THE TASK — Gather every line from the entries below that includes "Open".

Pixel coordinate grounding data —
<<<<

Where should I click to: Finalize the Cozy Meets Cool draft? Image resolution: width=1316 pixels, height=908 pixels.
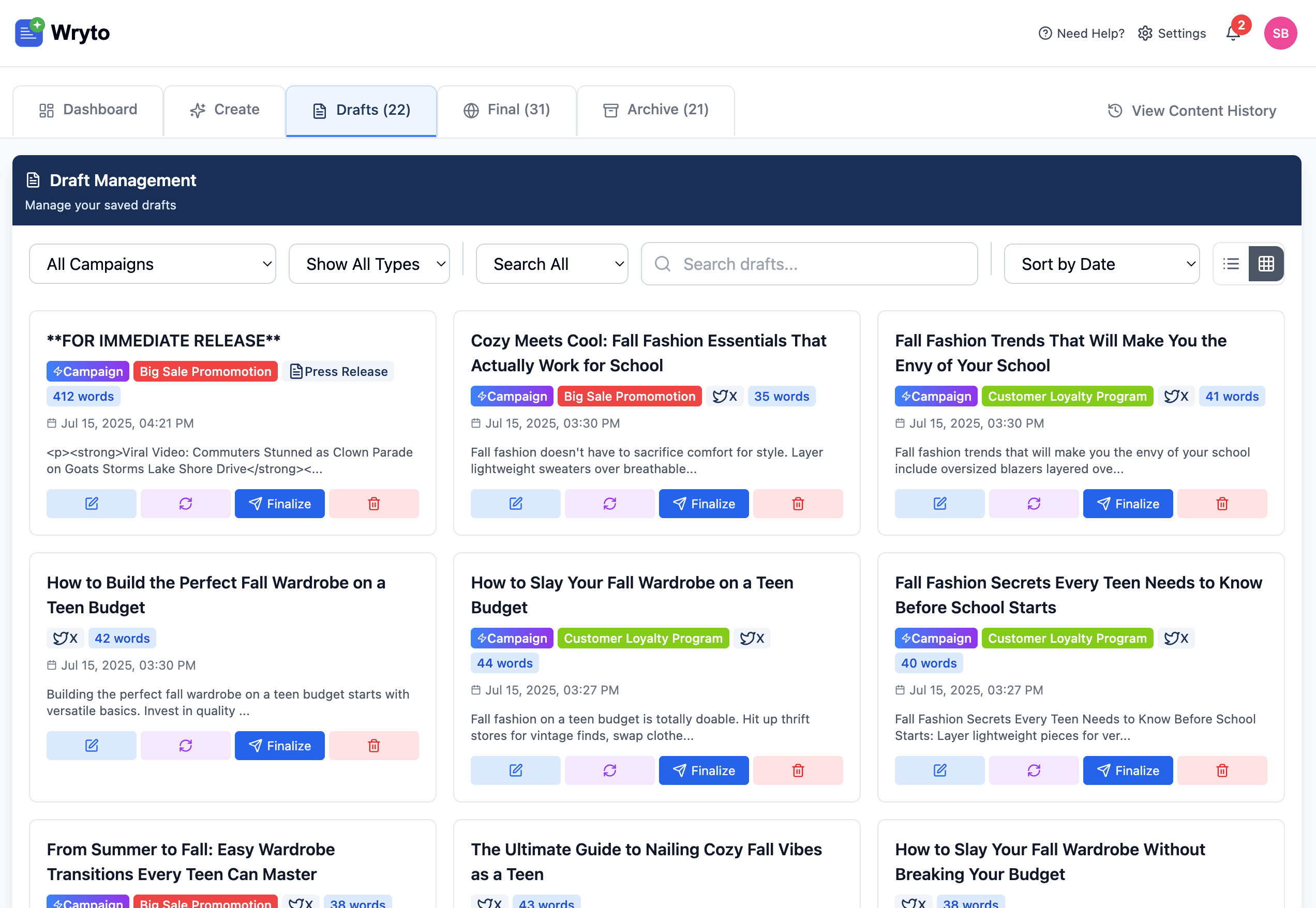coord(704,504)
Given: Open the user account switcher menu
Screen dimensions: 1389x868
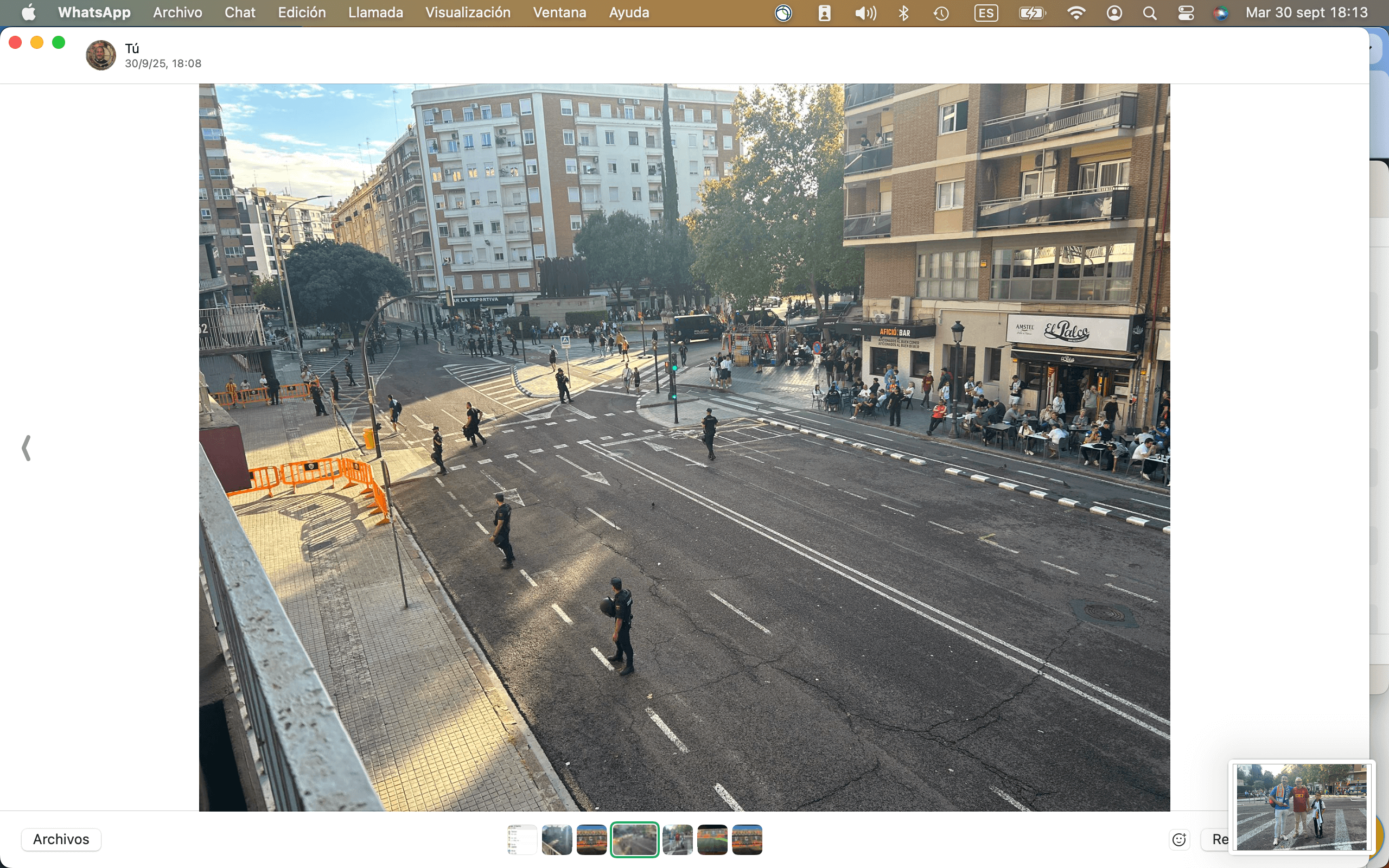Looking at the screenshot, I should pyautogui.click(x=1113, y=12).
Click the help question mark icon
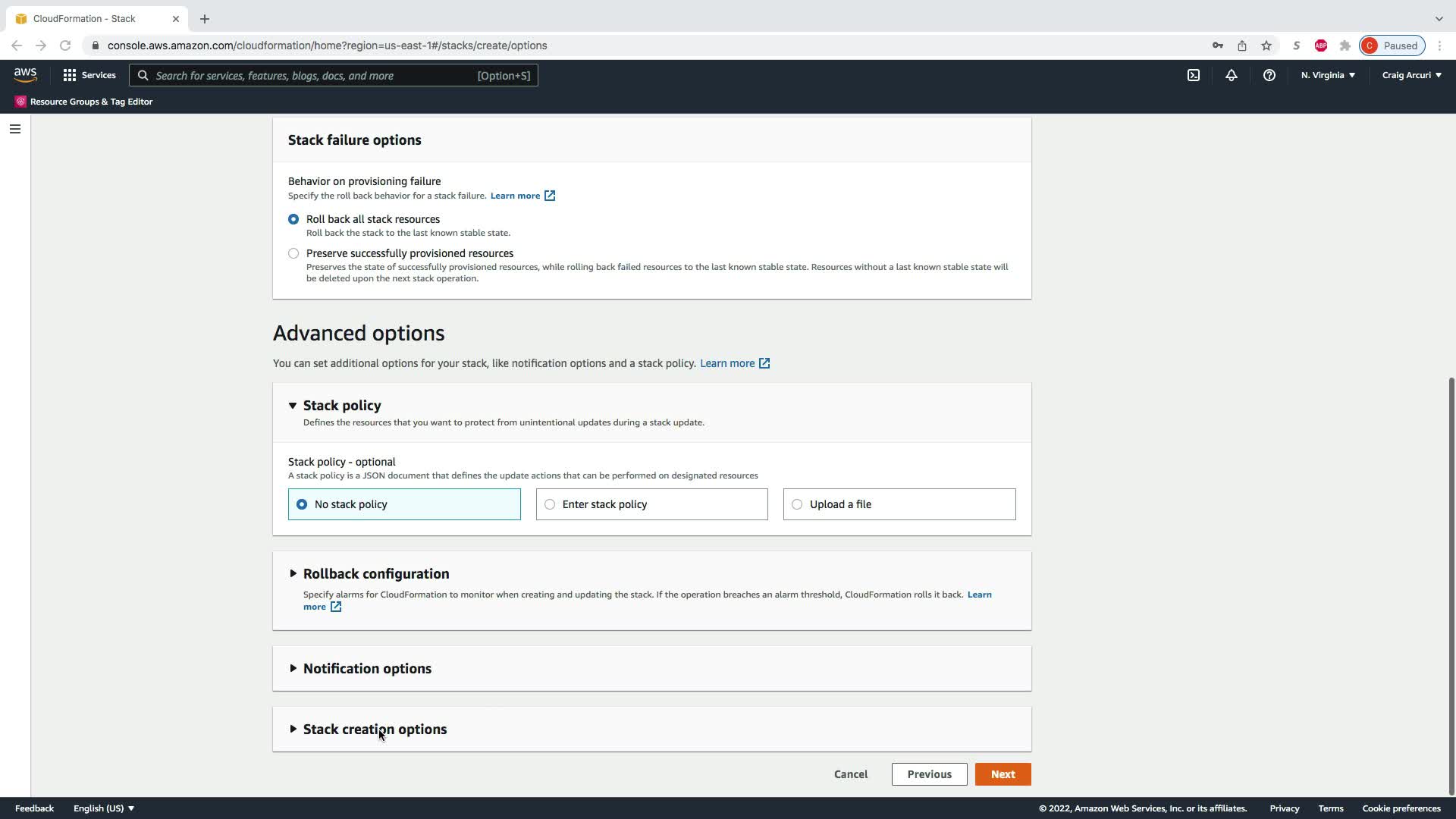1456x819 pixels. pos(1269,75)
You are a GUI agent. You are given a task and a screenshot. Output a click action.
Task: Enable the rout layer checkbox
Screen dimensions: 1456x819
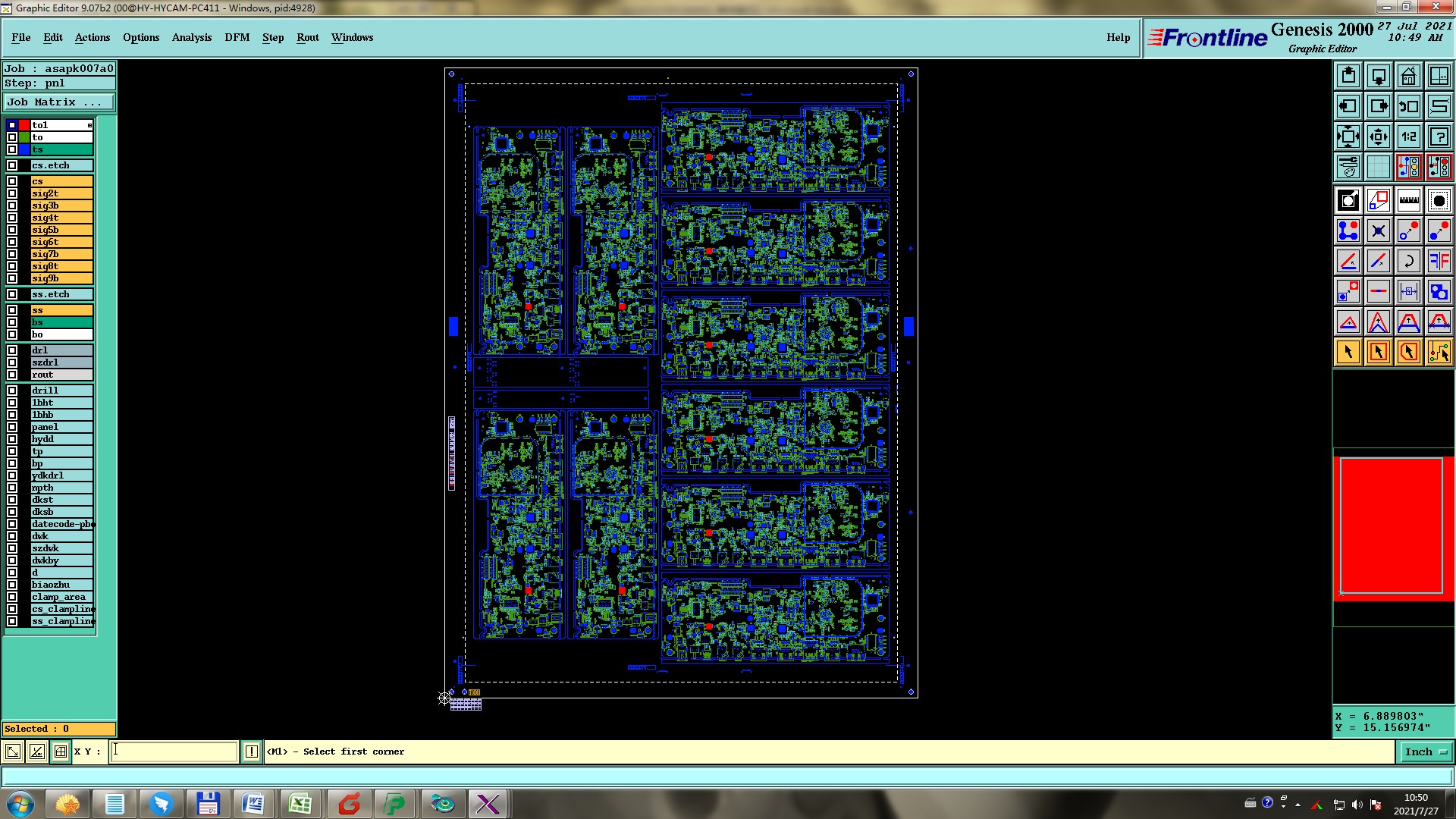tap(12, 375)
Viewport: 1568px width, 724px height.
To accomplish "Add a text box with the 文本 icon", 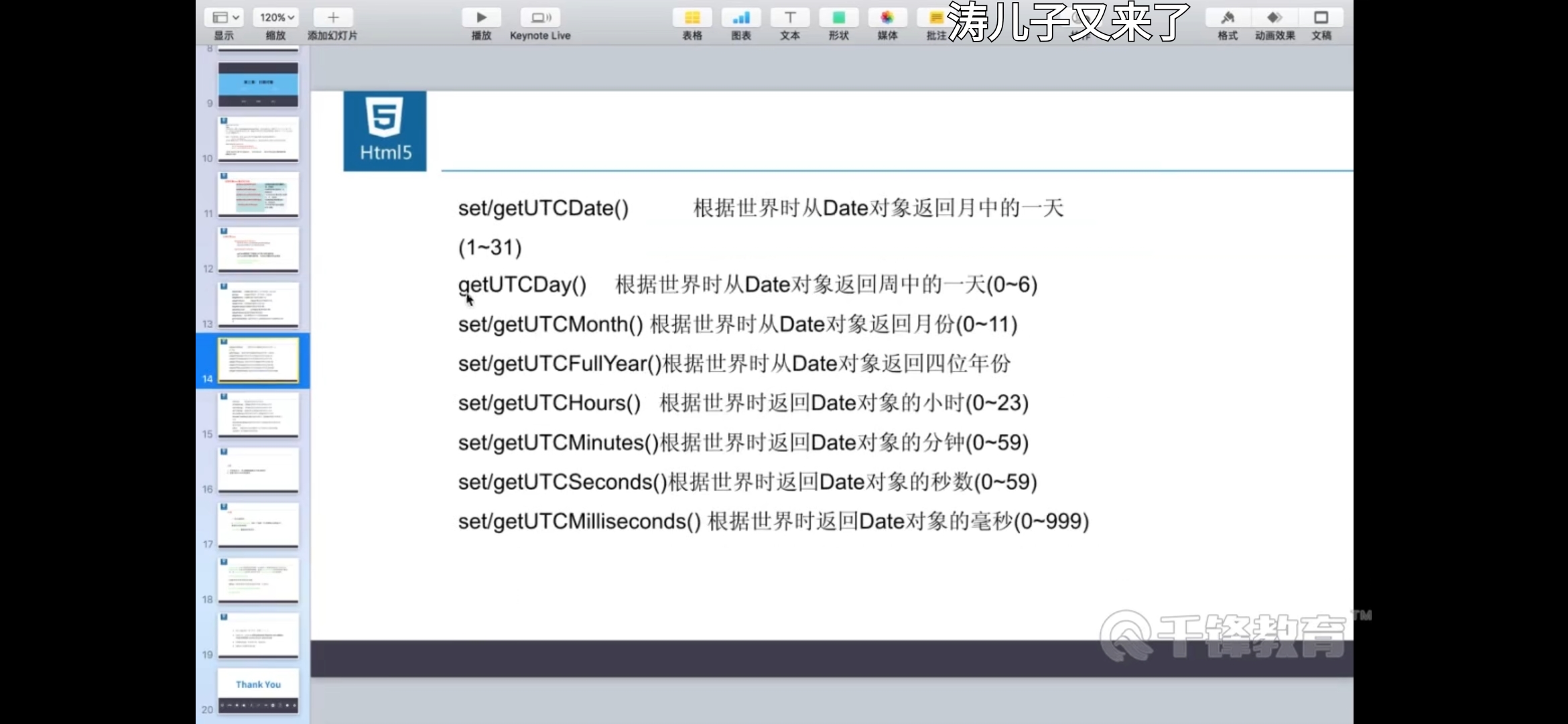I will [x=790, y=18].
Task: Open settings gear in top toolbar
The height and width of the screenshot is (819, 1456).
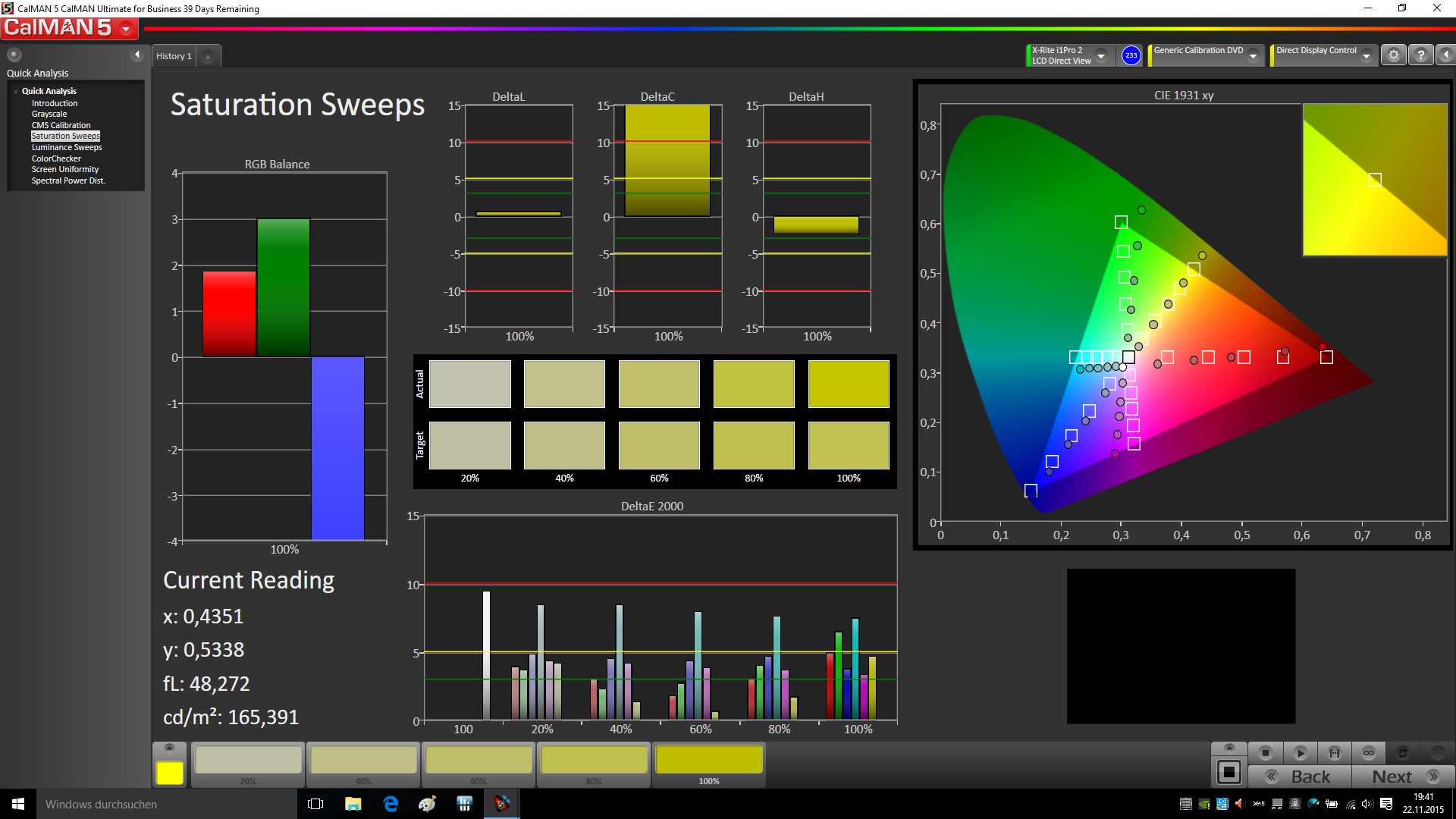Action: click(1393, 55)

>>>>

EXERCISE OUTPUT —
Given: Open the user account switcher menu
Task: Open settings gear in top toolbar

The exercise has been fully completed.